Speaking to Nyasa Times on Thursday, British Council Head of Programmes, McDonald Nyoni said Creative hubs  whether physical or virtual are a part of a worldwide movement for creative and social entrepreneurs to connect and support one another while developing their businesses in a nurturing environment.

“Participants are provided with a structured and supportive environment, which allows them to step back from their day-to-day work and gain new skills and insights to help them shape and grow their hubs,” he said.

The connect.hubs 2.0 programme is delivered in four stages. At the core of the programme is a three-day capacity-building workshop. This is followed by a period of learning in action back at their husband then a two-day coaching retreat at the end of the programme. The process is concluded with participants applying for collaboration grants.

The planning and managing of all four stages of Connect.Hubs 2.0 Malawi was delivered by a Lilongwe based creative hub, namely Jubilee Enterprise in partnership with British Council.

Jubilee Enterpriise hosted creative and social hub managers from Namibia, Zambia, Zimbabwe and Malawi for a Malawi hubs meeting edition while The Coloured Cube will host creative and social hub managers from Mauritius, Botswana, Mozambique and South Africa – for a South Africa edition.

Executive Director of Jubilee Enterprise, Karen Chinkwita Kumakanga, says the creative economy fosters culture and creativity and contributes to income generation and self-employment in an era where unemployment is high, especially amongst women and youth.

“Jubilee Enterprise Malawi would to thank the British Council, Nesta, Hivos and other partners for creating a platform to catalyse the development of creative hubs in the region as they are another building block of our economy,” she added.

Concurring with Kumakanga, Managing Director of The Coloured Cube Mariapaola McGurk said he organisation is excited to be part of relevant and meaningful engagement between social and  creative hubs of Southern Africa.

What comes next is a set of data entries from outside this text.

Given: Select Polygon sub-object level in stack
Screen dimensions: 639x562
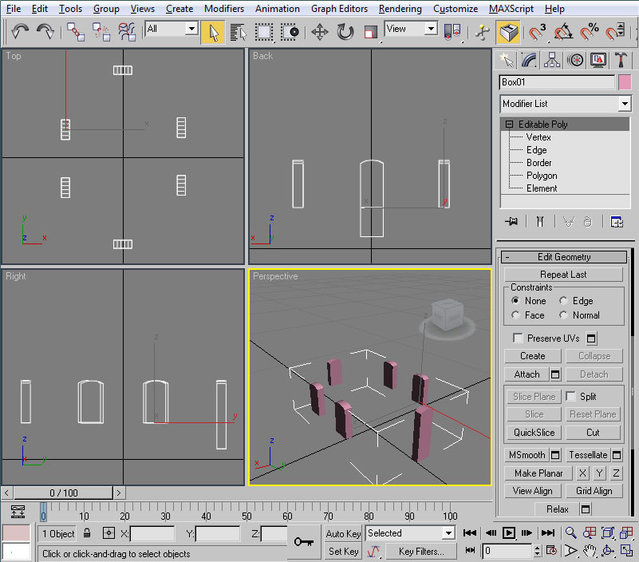Looking at the screenshot, I should point(541,176).
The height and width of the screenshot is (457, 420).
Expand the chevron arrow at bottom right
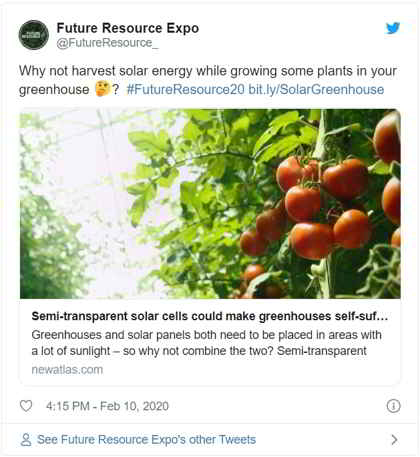tap(394, 440)
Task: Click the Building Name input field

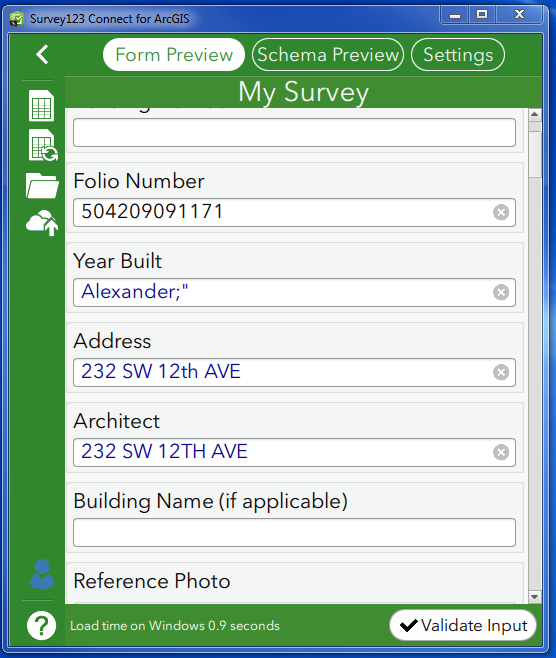Action: (x=294, y=533)
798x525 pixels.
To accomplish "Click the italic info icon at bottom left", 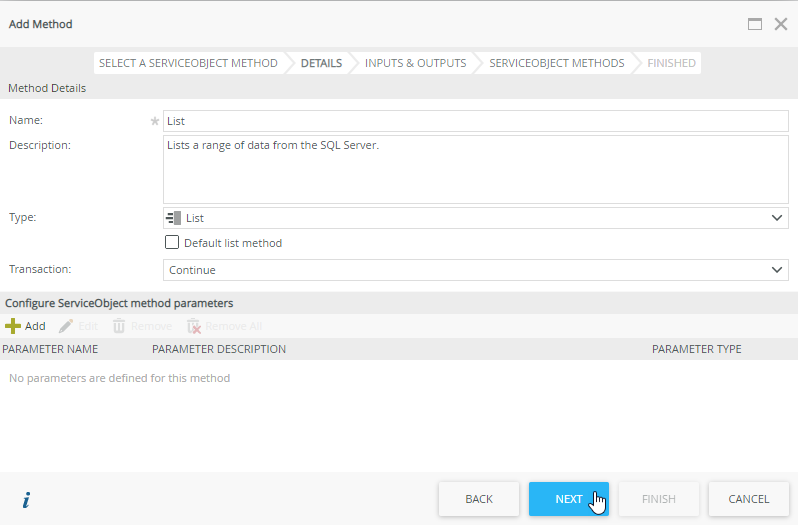I will 26,500.
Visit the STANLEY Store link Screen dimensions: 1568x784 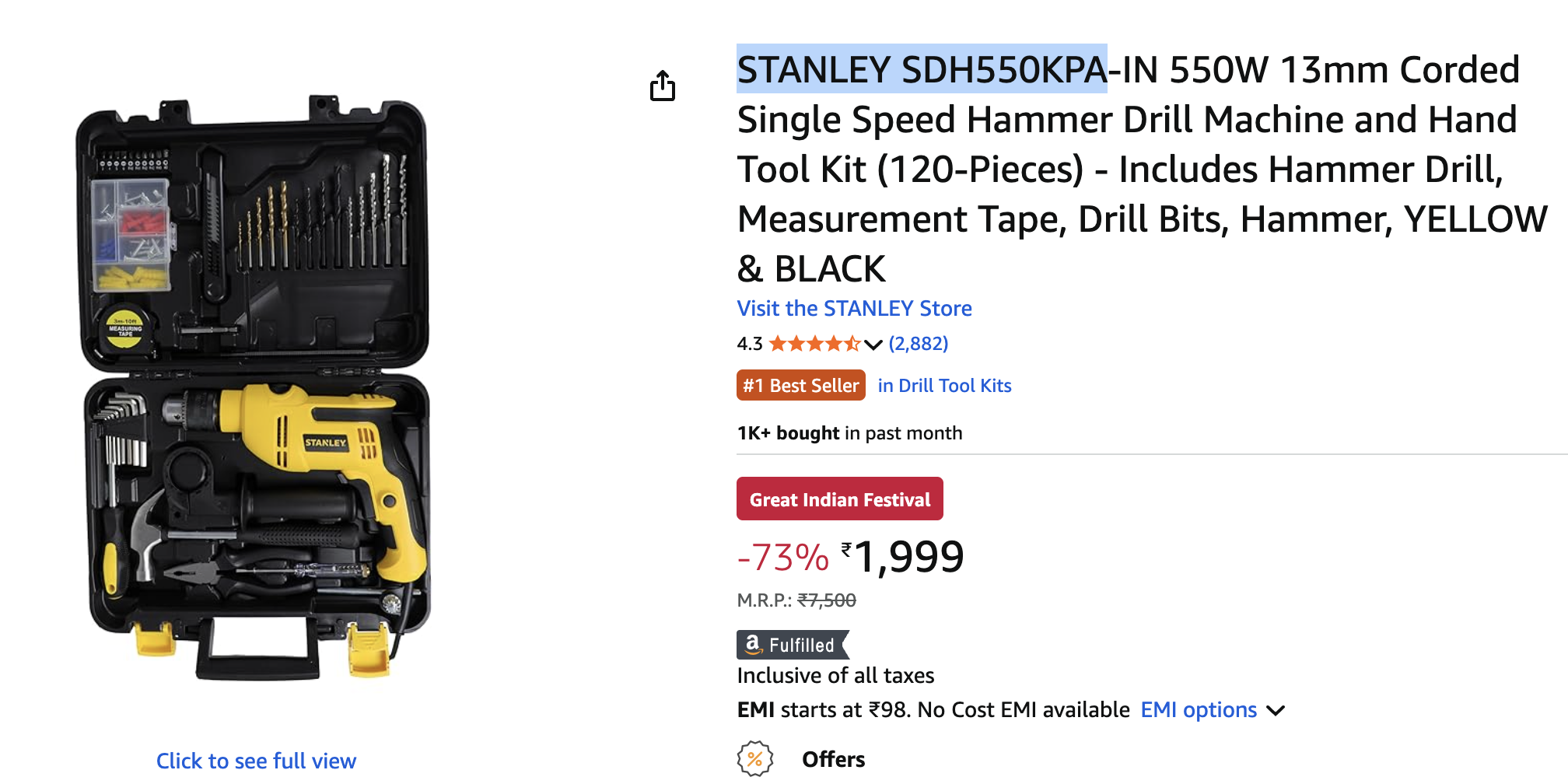pos(854,309)
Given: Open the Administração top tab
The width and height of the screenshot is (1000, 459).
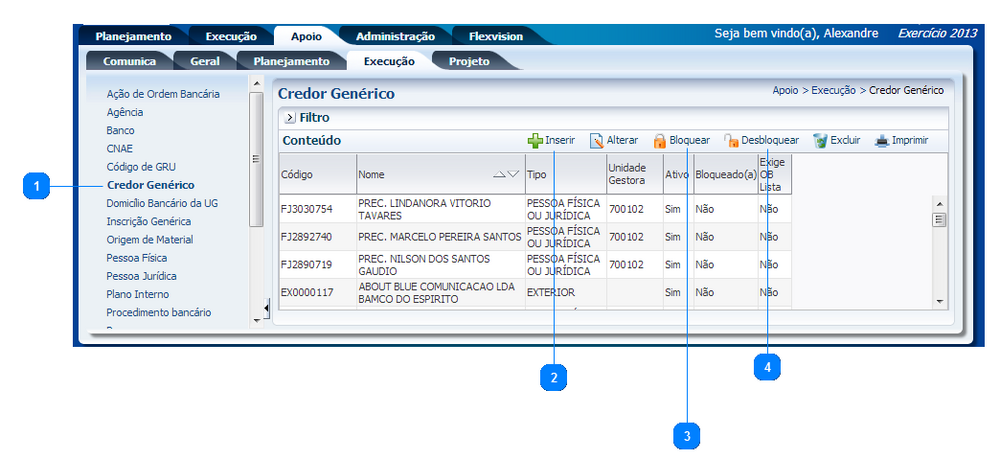Looking at the screenshot, I should [395, 36].
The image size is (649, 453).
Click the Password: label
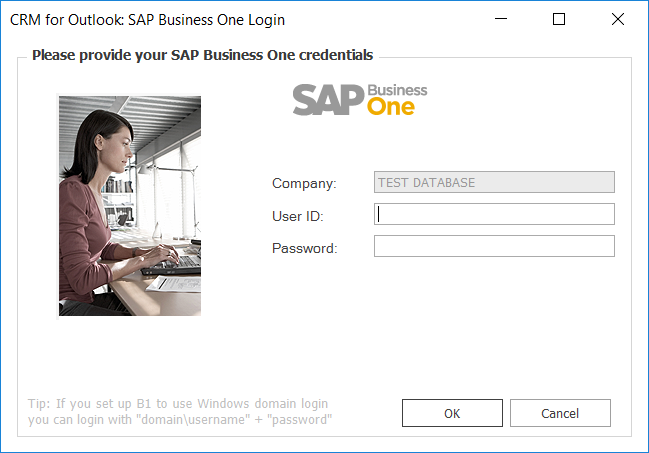tap(305, 248)
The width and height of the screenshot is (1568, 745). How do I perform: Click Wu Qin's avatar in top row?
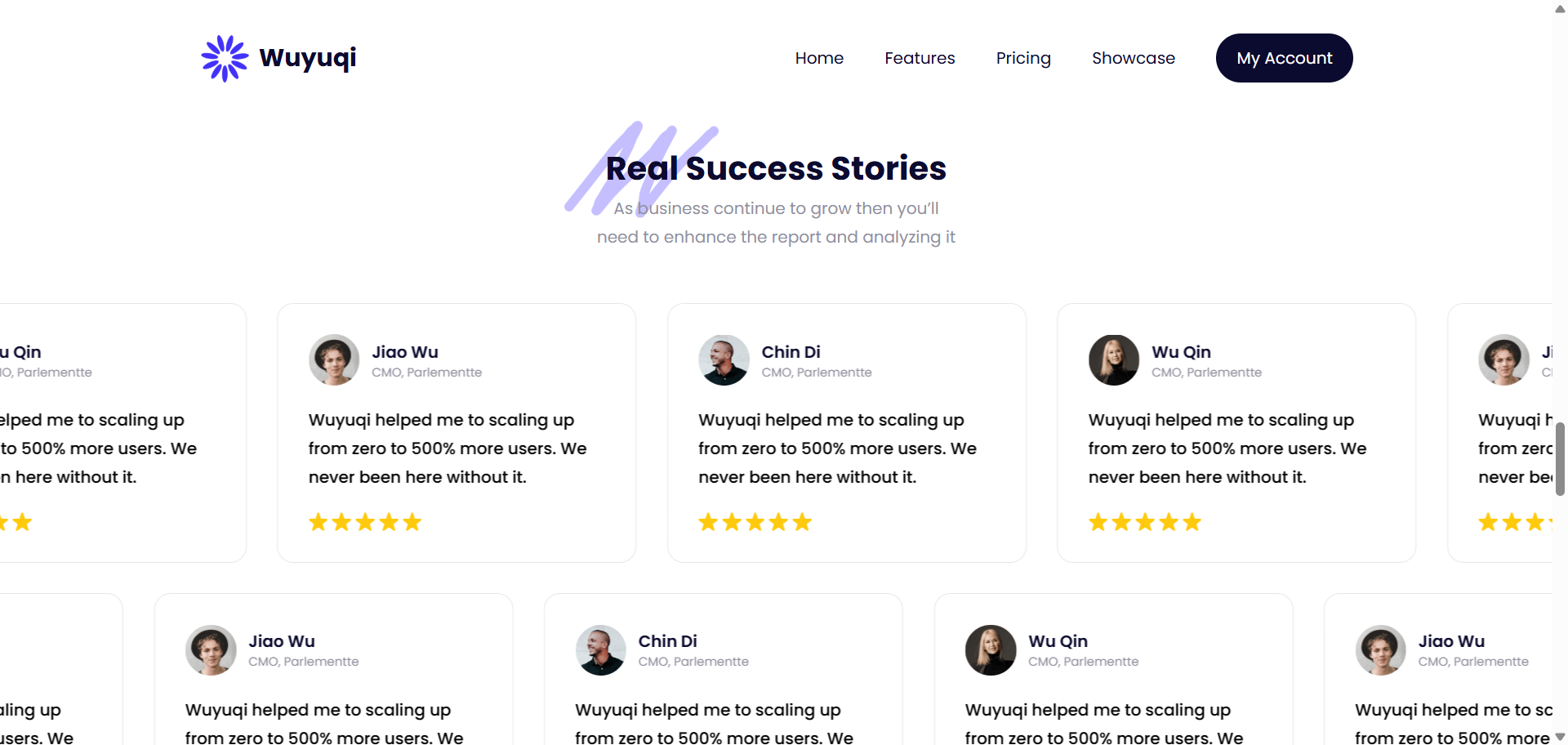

“Hubs are a contemporary response to the changing ‘world of work’, allowing micro- businesses to thrive and create connections and opportunities. They provide access to market, skills and entrepreneurial development and promote sustainability for  creative, social and hybrid enterprises,” she noted.

The content for the three-day capacity-building workshop, which launches in November, will be delivered by Nesta UK Associate alongside selected local trainers, The Coloured Cube and British Council.

Local trainers Kudzai Mubaiwa from Zimbabwe and Lekodi Magombo from Malawi will receive training from Nesta UK Associate EllenO’Hara, which will equip them with the necessary skills to co-deliver stage 2 and 3 of the connect.hubs 2.0 programme.

In his remarks, Founder of UbuntuLab, Mutsa Samuel Kejese said with Africa on the verge of change, there is a need for people to think and feel differently about themselves.

“Tapping into authentic African creativity and nurturing a solid viable eco-system is an approach I feel will contribute to making this a reality. The connect.hubs initiative is an exciting platform that brings various stakeholders in the creative economy and dares us to not only shift the African story, but add to the global one,” he said.